TASK INSTRUCTIONS -
Copy out the material from the line containing "You are a computer-use" through the line containing "click(x=334, y=246)", both included. Omit the pictures.

ROWS -
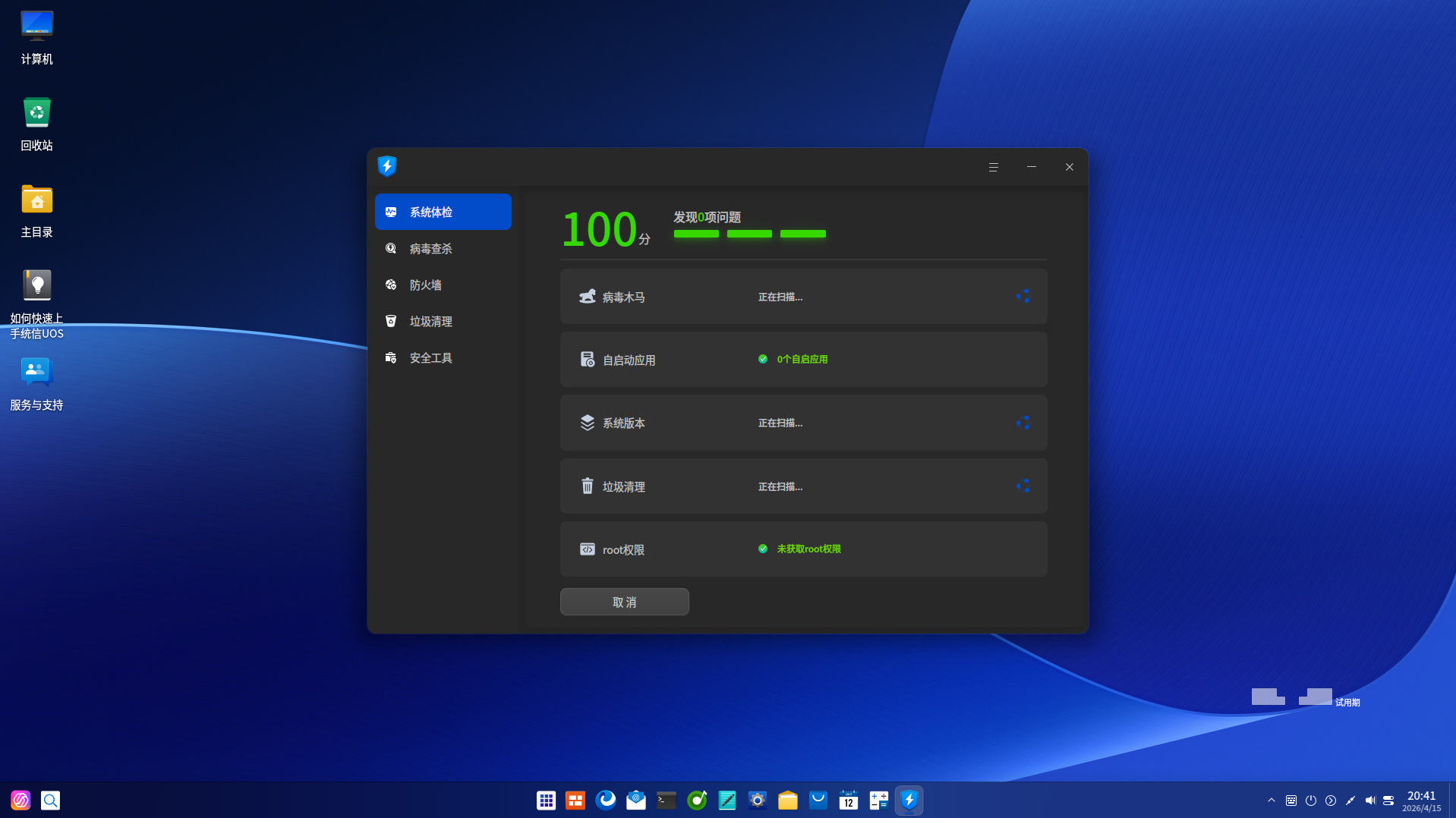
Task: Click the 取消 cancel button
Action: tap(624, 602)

* * *

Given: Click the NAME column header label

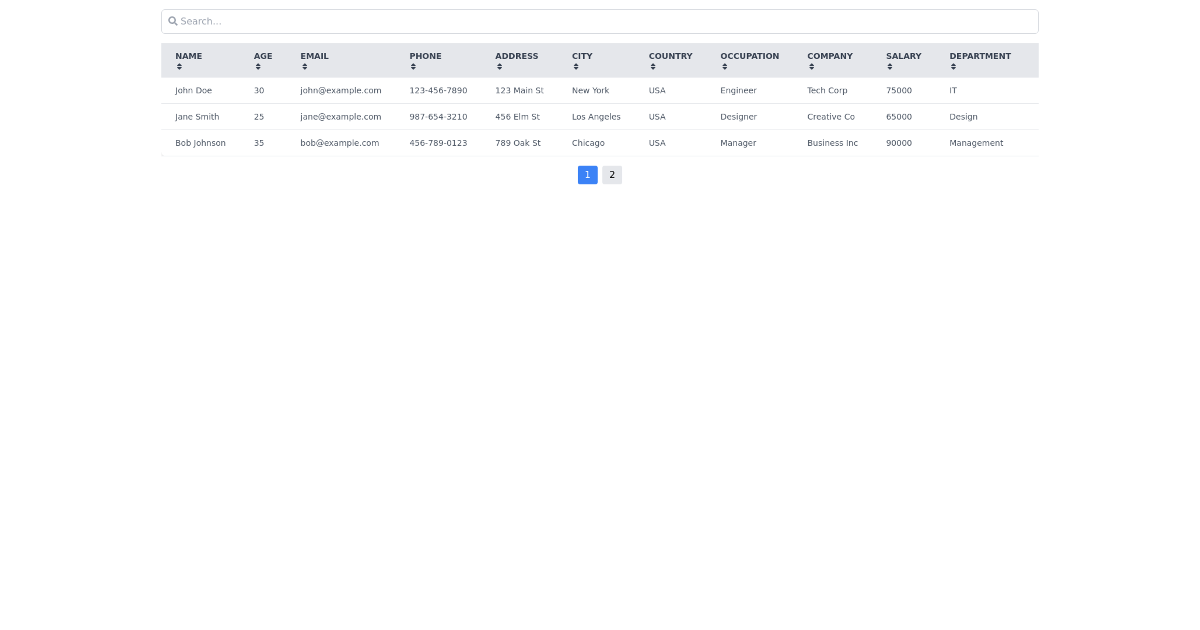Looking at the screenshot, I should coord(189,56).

---

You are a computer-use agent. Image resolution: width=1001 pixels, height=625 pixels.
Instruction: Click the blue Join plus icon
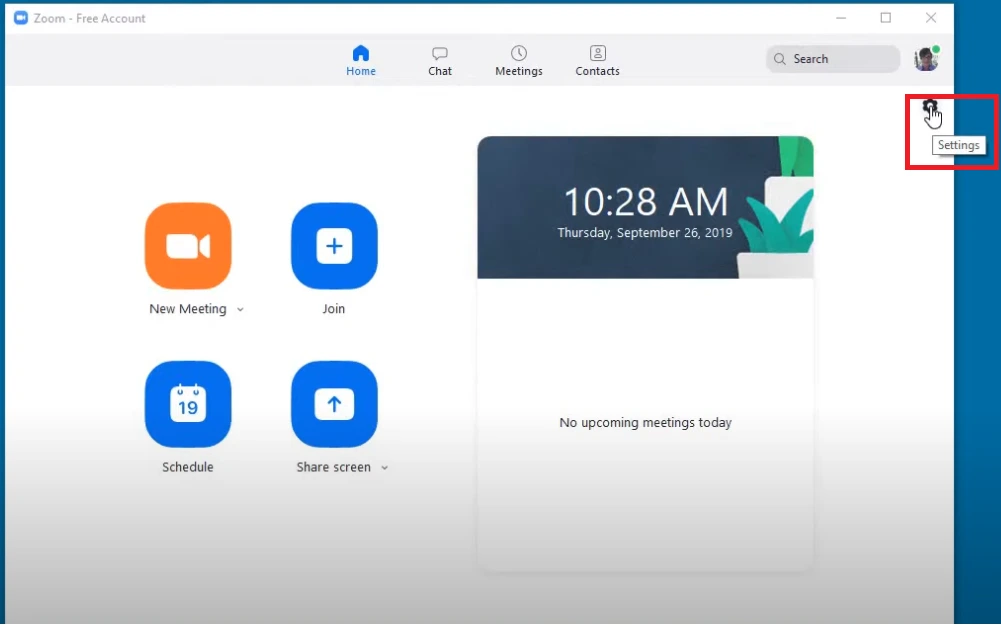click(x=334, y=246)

PROBLEM SOLUTION -
You are a computer-use agent. Image resolution: width=1001 pixels, height=625 pixels.
Instruction: Click the blue Join plus icon
click(x=334, y=246)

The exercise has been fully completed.